Наступило молчание. Лысая голова там качалась под холодною и длинноногою бронзою; ламповый абажур не сверкал фиолетовым тоном, расписанным тонко: секрет этой краски девятнадцатый век утерял; стекло потемнело от времени; тонкая роспись потемнела от времени тоже.
На звонок появился Семеныч:
— «Николай Аполлонович дома?»
— «Точно так-с…»
— «Мм… послушайте: скажите ему, что Анна Петровна — у нас; и — просит пожаловать…»
— «Может быть, мы сами пойдем к нему», — заволновалась Анна Петровна и с несвойственною ее годам быстротой приподнялась она с кресла; но Аполлон Аполлонович, повернувшись круто к Семенычу, тут ее перебил:
— «Ме-емме… Семеныч: скажу-ка я…»
— «Слушаю-с!..»
— «Ведь жена то халдея — полагаю я — кто?»
— «Полагаю-с, — халдейка…»
— «Нет — халда!..»
. . . . . . . . . . . . . . . . . . . .
— «Хе-хе-хе-с…»
. . . . . . . . . . . . . . . . . . . .
— «Коленькой, Анна Петровна, я недоволен…»
— «Да что вы?»
— «Коленька уж давно ведет себя — не волнуйтесь — ведет себя: прямо-таки — не волнуйтесь же — странно…»
— «?»
Золотые трюмо из простенков отовсюду глотали гостиную зеленоватыми поверхностями зеркал.

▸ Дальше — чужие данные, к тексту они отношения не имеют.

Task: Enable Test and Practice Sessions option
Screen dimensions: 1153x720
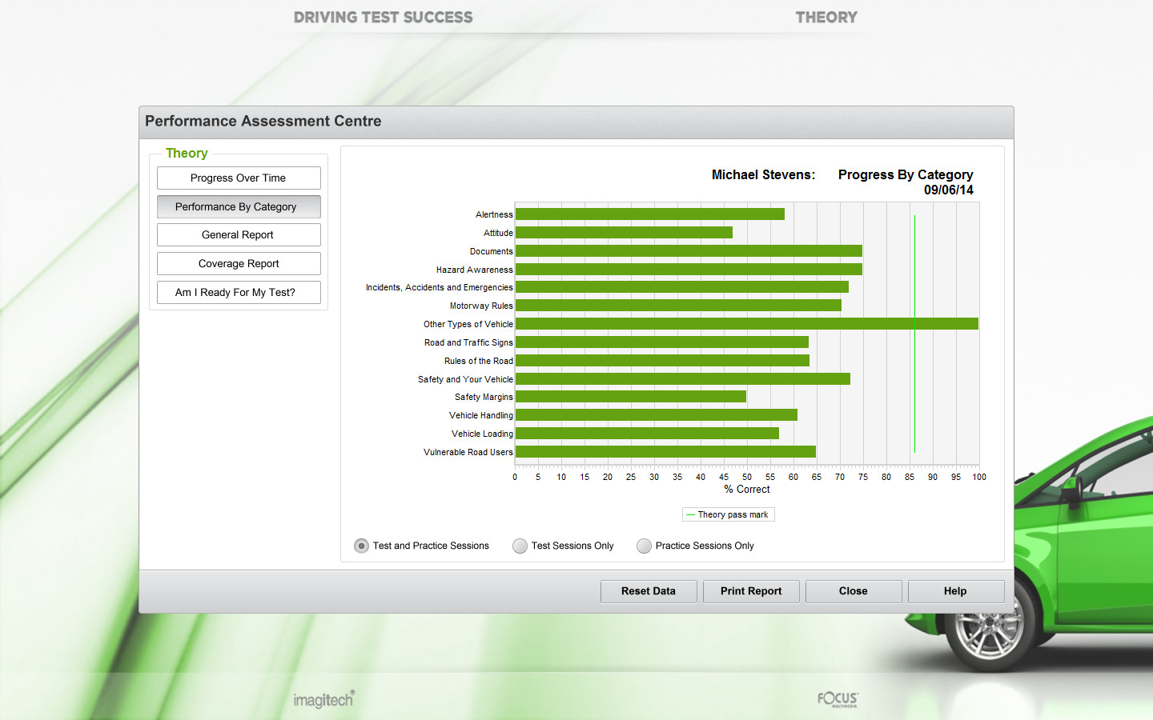Action: (x=360, y=546)
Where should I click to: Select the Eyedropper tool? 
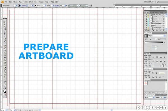(x=4, y=70)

— «Коленька стал как-то скрытен… Кхе-кхе», — и, закашлявшись, Аполлон Аполлонович, пробарабанил рукою по столику, что-то вспомнил — свое, нахмурился, стал рукой тереть переносицу; впрочем, быстро опомнился: и с чрезмерной веселостью почти выкрикнул он:
— «Впрочем — нет: ничего-с… Пустяки».
Меж трюмо отовсюду поблескивал перламутровый столик.
Было сплошное бессмыслие
Николай Аполлонович, перемогая сильнейшую боль в подколенном суставе (он таки порасшибся), чуть прихрамывал: перебегал гулкое коридора пространство.
Свидание с матерью!..
Вихри мыслей и смыслов обуревали его; или даже не вихри мыслей и смыслов: просто вихри бессмыслия; так частицы кометы, проницая планету, не вызовут даже изменения в планетном составе, пролетев с потрясающей быстротой; проницая сердца, не вызовут даже изменения в ритме сердечных ударов; но замедлись кометная скорость: разорвутся сердца: самая разорвется планета; и все станет газом; если бы мы хоть на миг задержали крутящийся бессмысленный вихрь в голове Аблеухова, то бессмыслие это разрядилось бы бурно вспухшими мыслями.
И — вот эти мысли.
Мысль, во-первых, об ужасе его положения; ужасное положение — создавалось теперь (вследствие пропажи сардинницы); сардинница, то есть бомба, пропала; ясное дело — пропала; и, стало быть: кто-то бомбу унес; кто же, кто? Кто-нибудь из лакеев; и — стало быть: бомба попала в полицию; и его — арестуют; но это — не главное, главное: бомбу унес — Аполлон Аполлонович сам; и унес в тот момент, когда с бомбою счеты были покончены; и он — знает: все знает.
Все — что такое? Ничего-то ведь не было; план убийства? Не было плана убийства; Николай Аполлонович этот план отрицает решительно: гнусная клевета — этот план.
Остается факт найденной бомбы.
Раз отец его призывает, раз мать его — нет, не может знать: и бомбы не уносил он из комнаты. Да и лакеи… Лакеи бы уж давно обнаружили все. А никто — ничего. Нет, про бомбу не знают. Но — где она, где она? Точно ли он засунул ее в этот стол, не подложил ли куда-нибудь под ковер, машинально, случайно?
С ним такое бывало.
Чрез неделю сама собой обнаружится… Впрочем, нет: о своем присутствии где-нибудь она заявит сегодня — ужаснейшим грохотом (грохотов Аблеуховы решительно не могли выносить).
Где-нибудь, может быть, — под ковром, под подушкой, на полочке о себе заявит: загрохочет и лопнет; надо бомбу найти; а теперь вот и времени у него нет на поиски: приехала Анна Петровна.